Don’t Just Play by The Book
“You don’t want to read something or learn something and become static with that one strategy,” Fausto said of many players’ tendencies to “play by the book”. He emphasized how important it is to understand strategic concepts and then apply them dynamically based on the many variables present in any session.
Dealing with Aggression
One thing our members often ask about is how to deal with aggressive players. Who better to ask than one of the most aggressive players we know?
“The most annoying thing someone could do to me is just hang on for dear life with everything,” he said when asked what the best defense vs. aggression would be.

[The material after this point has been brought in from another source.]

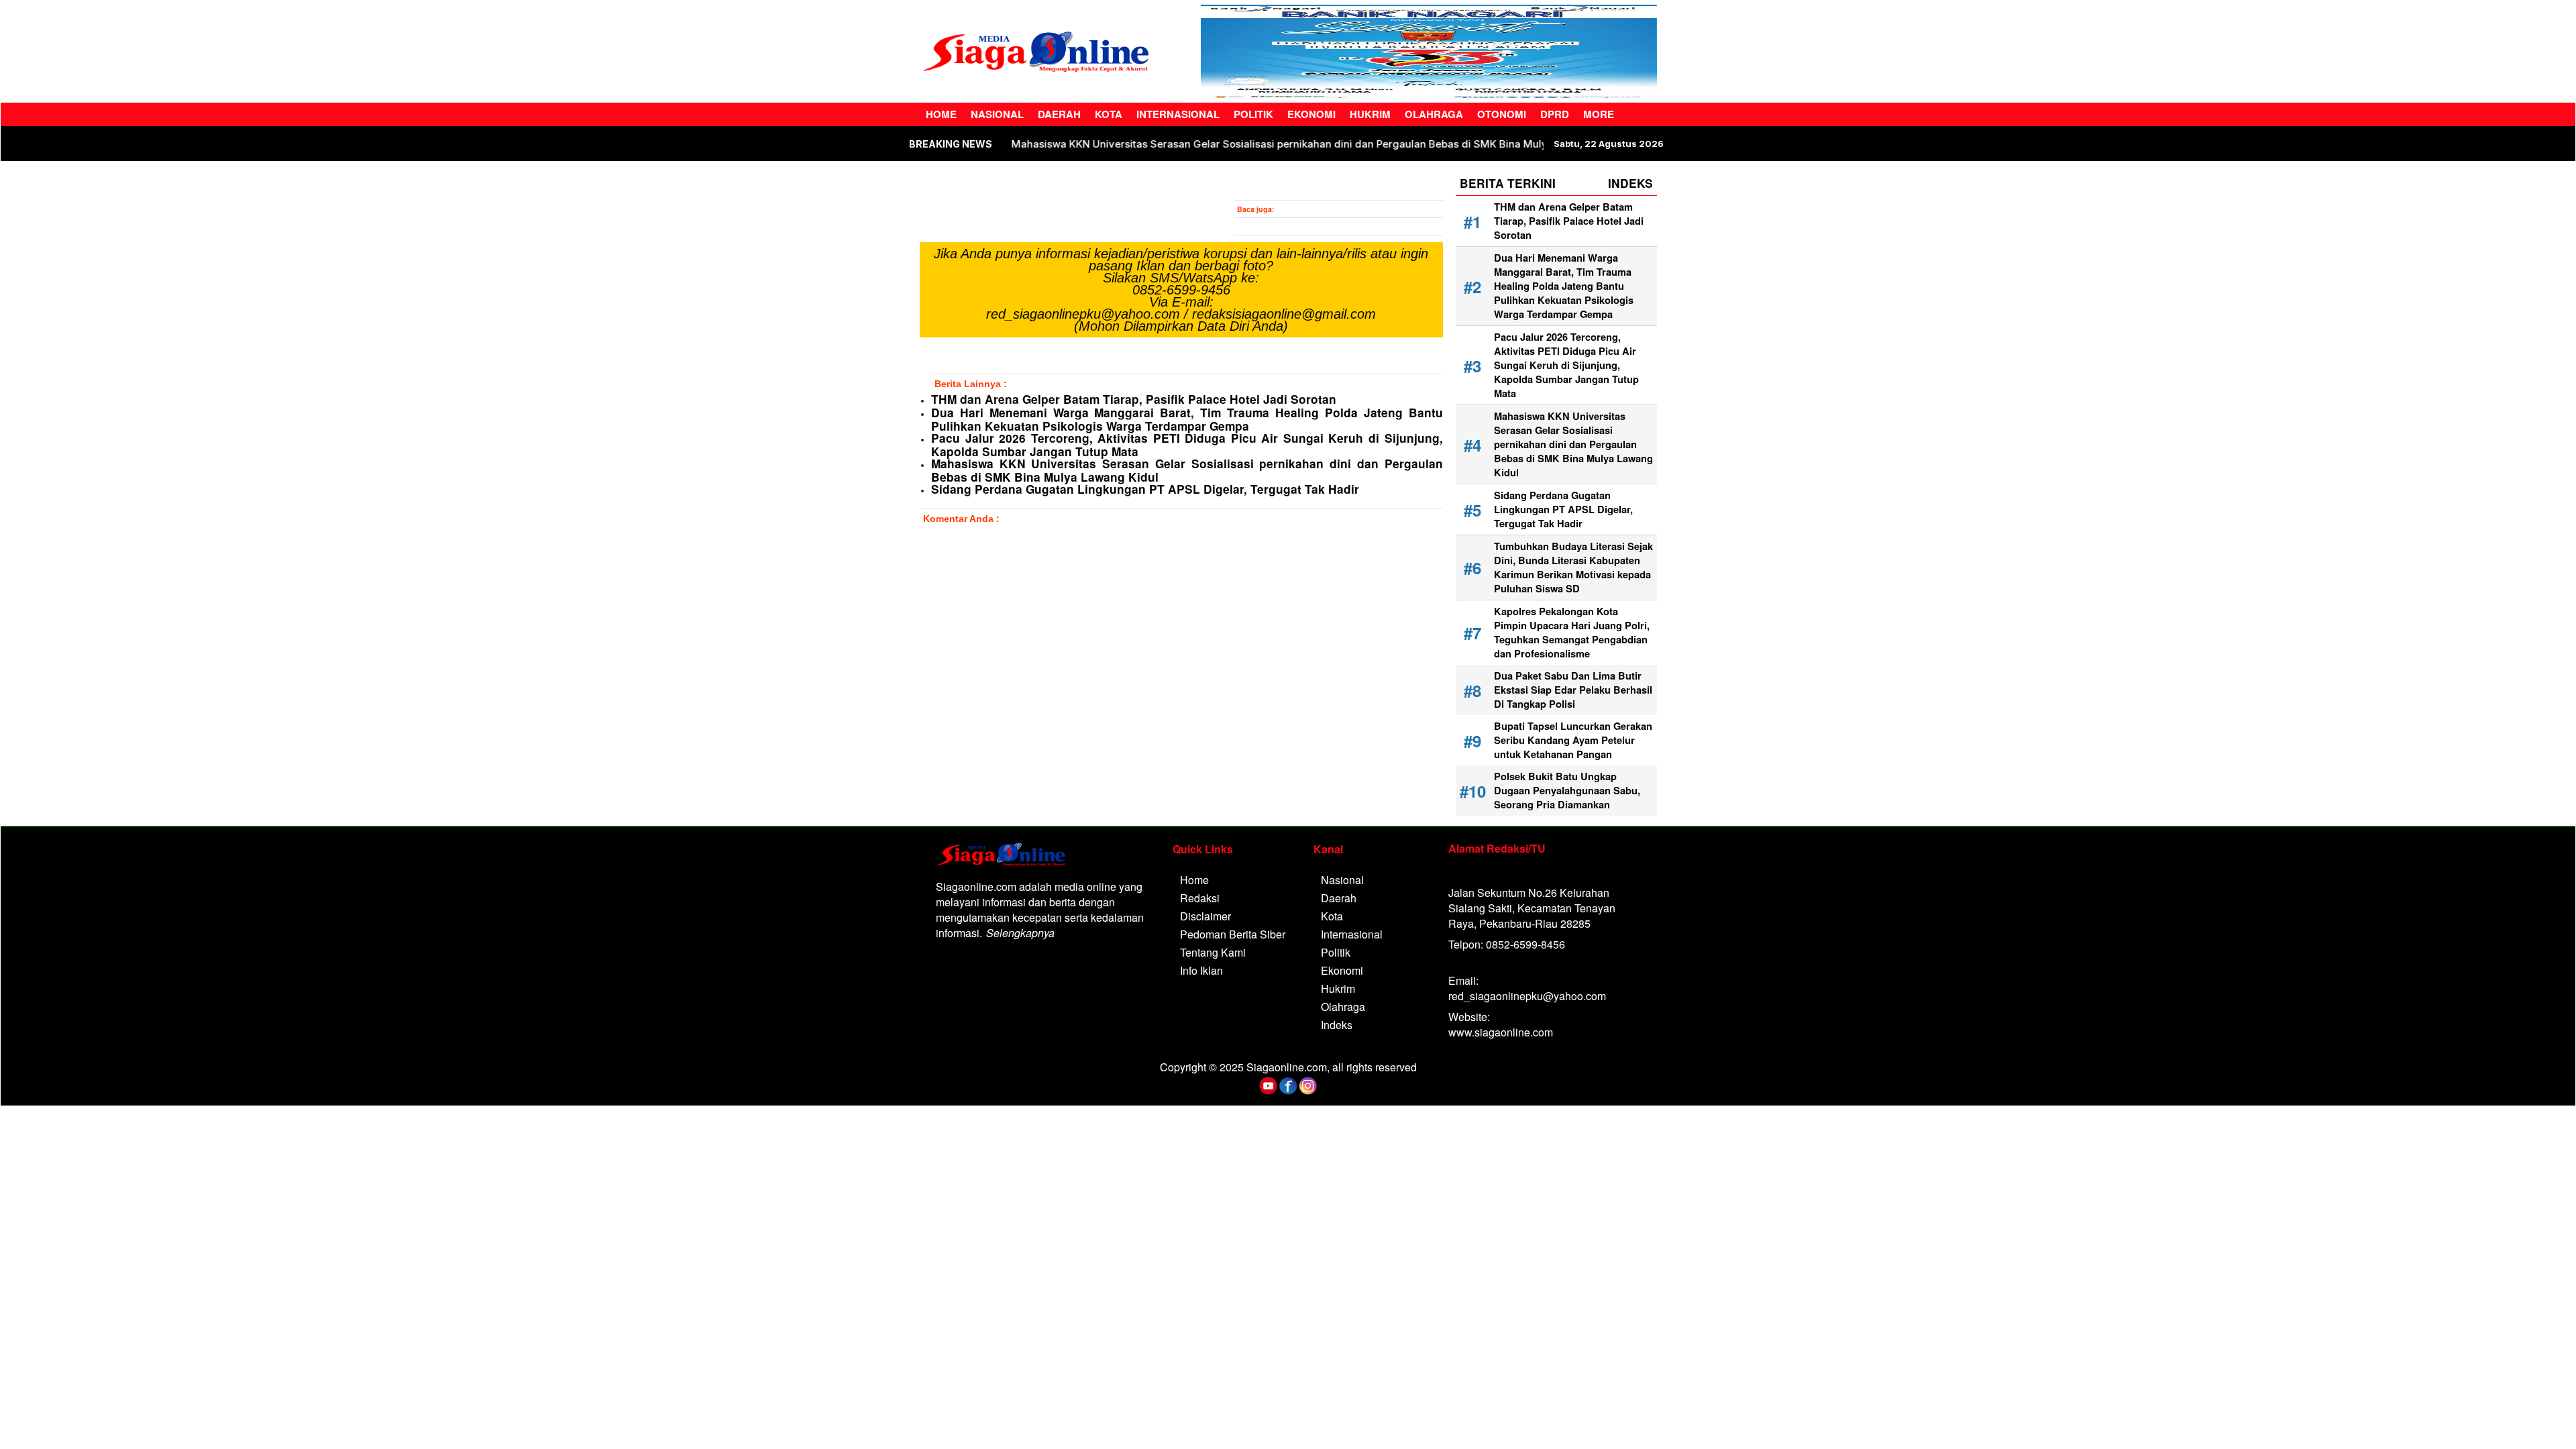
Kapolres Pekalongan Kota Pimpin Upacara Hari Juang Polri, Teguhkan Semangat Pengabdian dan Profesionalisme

“The point of my aggression is to get you to fold,” he said. He admitted he will have hands sometimes, but he will also have trash often enough that not folding to the pressure of his barrels is a necessary defense.
“Be brave,” he said.
We wrapped the podcast discussing a couple hands from the Live at the Bike session, including one where Fausto shoved over a preflop raise from Soto and a call from ChipXtractor, only to be called by ChipXtractor who managed to run his A9o against Fausto’s 6h3h in something of a leveling war. He also discussed another more subtle hand in depth, which gives a fantastic glimpse into the depth of his thought process — listen to the podcast for the breakdown.
After running through the hand, he related his experience being coached by Christian Soto and being awed by his thought process. He talks about how he aspired to have Soto’s “second nature” intuition about poker, and his ability to recount hundreds of hands he’s played in exhaustive strategic detail. And in the process, he demonstrates exactly that second-nature thinking process that he so aspired to have.
“When you love something, you’re in the moment,” he said, perhaps better encapsulating his strategy better in one sentence than this whole article.